China advances price controls on foreign meds

In the cross-country race into emerging markets, drugmakers are bound to encounter plenty of bumps. Here's the latest one: China is working on a step-by-step reduction in drug prices that previously had been excused from the government's controls.

The government's National Development and Reform Commission said late last week that it has been meeting with pharma companies affected by the cuts--presumably to keep relations as friendly as possible--but China's 21st Century Business Herald reports (as quoted by PharmaTimes) that foreign drugmakers are expected to take major hits from the new policy. It's "an end of the super-national treatment afforded to foreign companies," the Chinese paper stated.

"NDRC is discussing with some industry insiders on cutting the prices of basic medicines with independent pricing power in China," a NDRC official said (as quoted by the Global Times).

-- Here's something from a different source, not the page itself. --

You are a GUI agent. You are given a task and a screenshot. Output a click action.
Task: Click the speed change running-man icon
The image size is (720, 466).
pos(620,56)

NDRC filed a document saying it would take "persistent efforts to bring down the prices of some relatively expensive drugs."

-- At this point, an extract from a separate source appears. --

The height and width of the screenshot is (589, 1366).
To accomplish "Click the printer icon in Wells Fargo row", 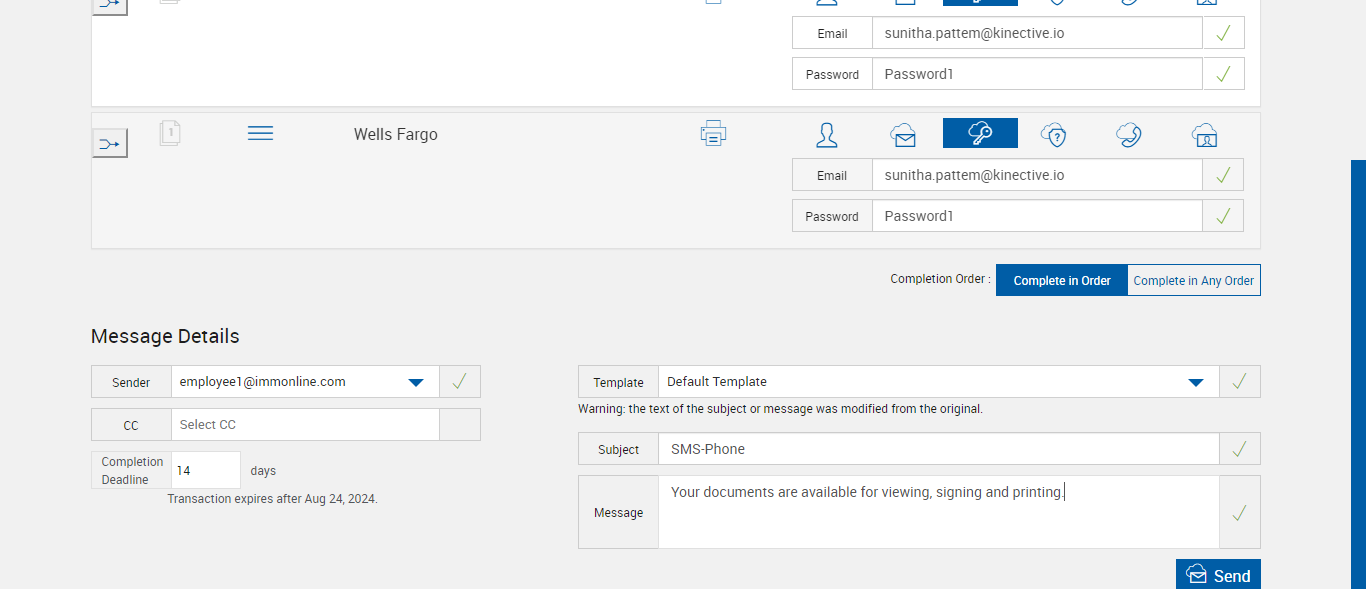I will coord(713,133).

Since 2000, innovative drugs have been exempt from government price controls, the Global Times reports. Those foreign drug prices have now grown to be some 10 times higher than similar products made by domestic companies, the NDRC says. "[F]oreign pharmaceutical companies will have to say goodbye to the era of super high profits in China," the Times suggests. But given the Chinese market's big growth projections, perhaps drugmakers can make up on volume what it loses on price.